Problem -
The result should be the lines from the one that contains "This screenshot has height=486, width=896." to the final line of the entries below, copied exactly and with no pictures.

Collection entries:
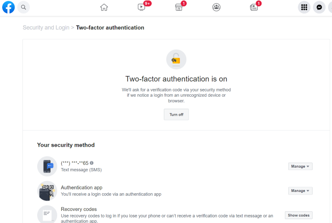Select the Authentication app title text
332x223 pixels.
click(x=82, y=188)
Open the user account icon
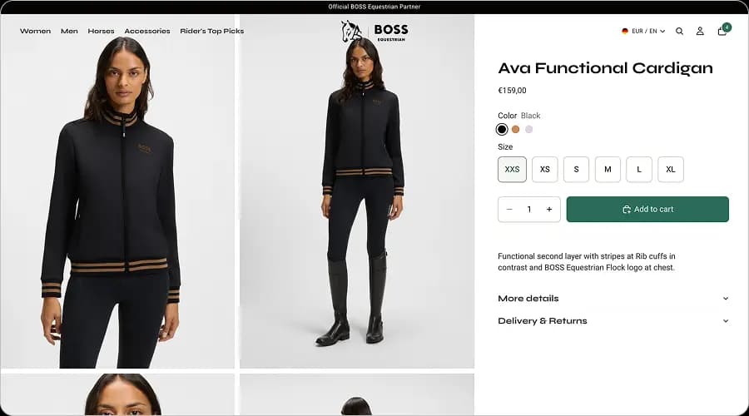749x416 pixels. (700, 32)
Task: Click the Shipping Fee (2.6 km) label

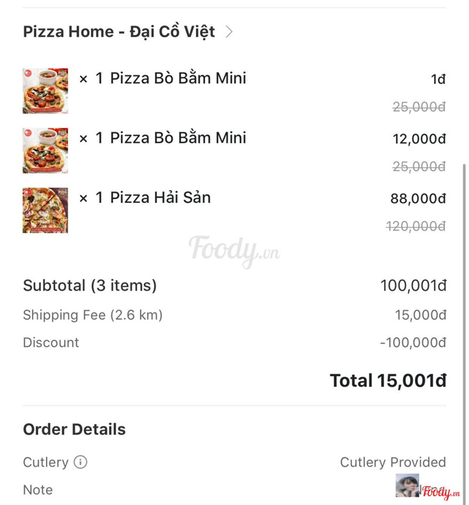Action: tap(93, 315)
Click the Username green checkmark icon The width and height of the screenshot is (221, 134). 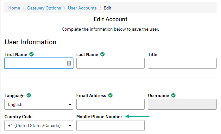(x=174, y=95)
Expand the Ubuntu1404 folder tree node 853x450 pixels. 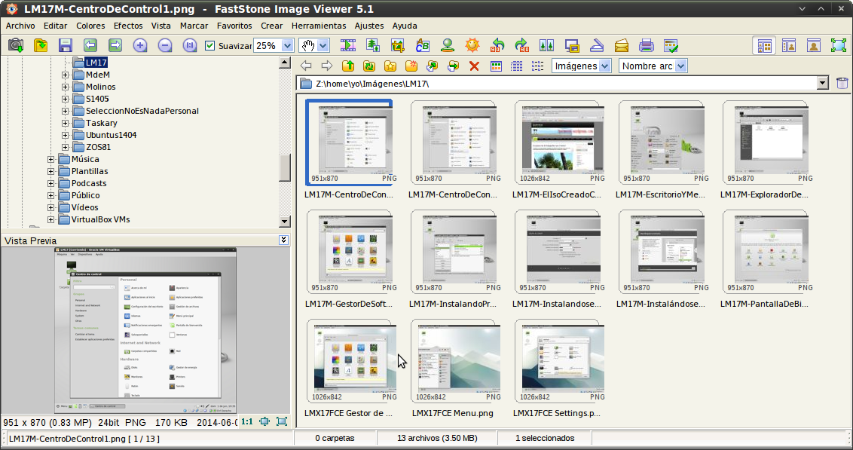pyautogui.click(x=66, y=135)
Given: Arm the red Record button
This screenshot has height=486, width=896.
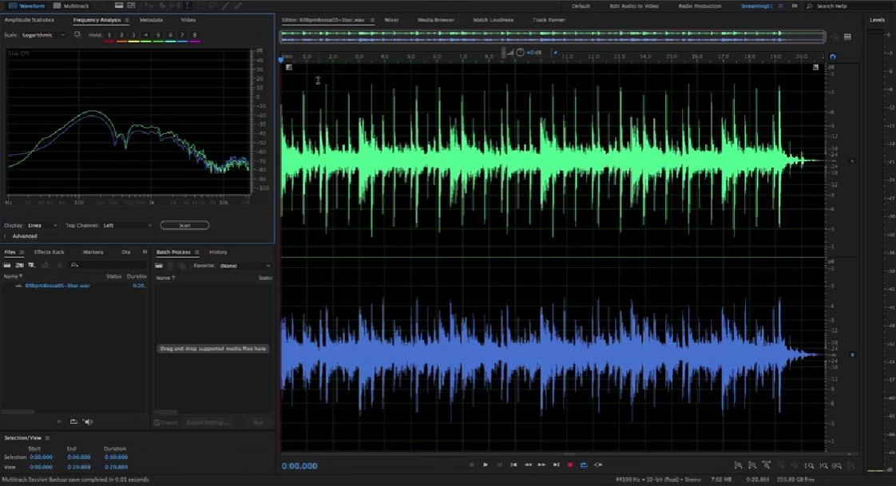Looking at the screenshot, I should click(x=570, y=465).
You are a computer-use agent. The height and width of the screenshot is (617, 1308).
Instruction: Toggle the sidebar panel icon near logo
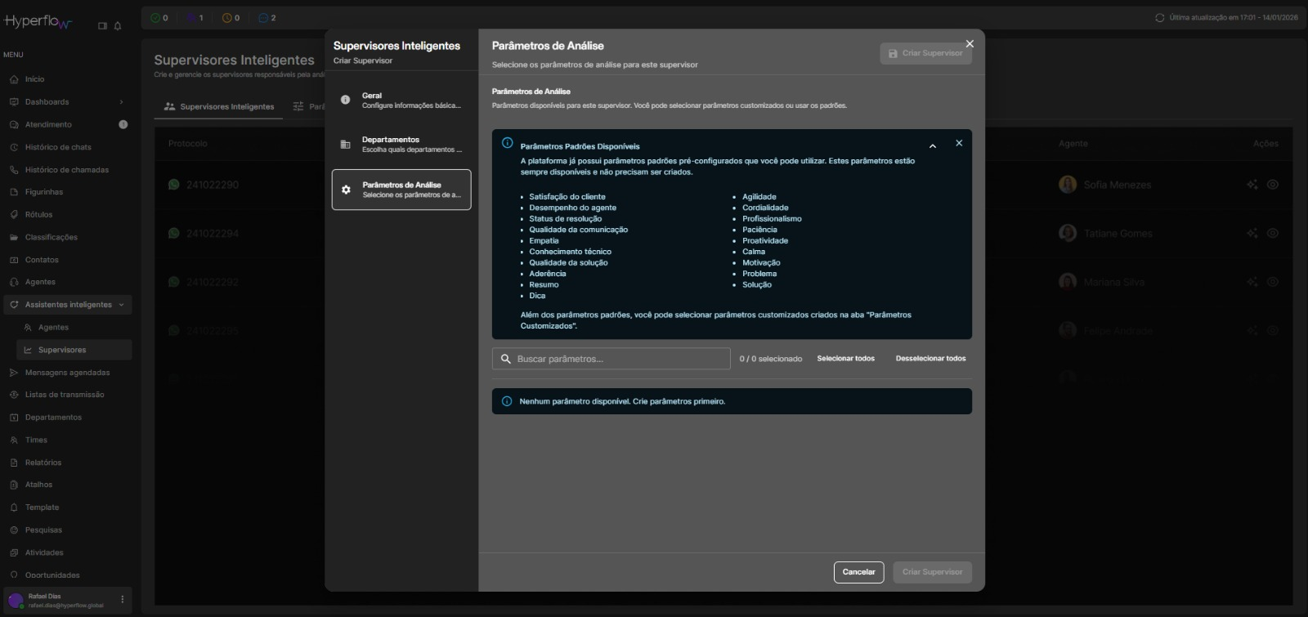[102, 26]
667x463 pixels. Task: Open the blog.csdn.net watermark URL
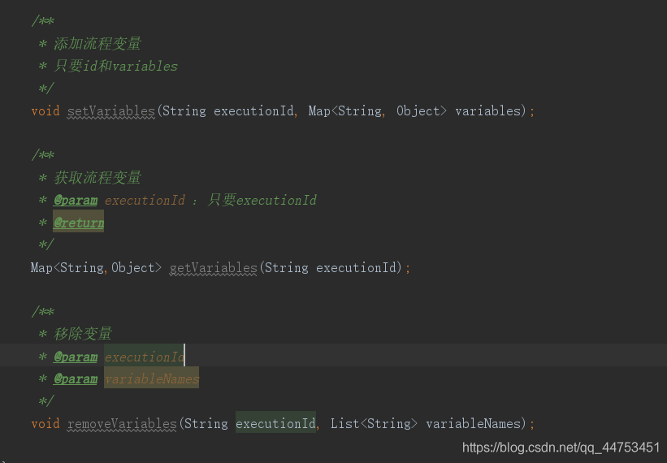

Solution for this task -
This screenshot has height=486, width=896.
Looking at the screenshot, I should click(x=570, y=465).
You are a computer-use agent. The height and width of the screenshot is (617, 1308).
Instruction: Toggle the sidebar panel icon near logo
[102, 26]
667x463 pixels. Task: Open the blog.csdn.net watermark URL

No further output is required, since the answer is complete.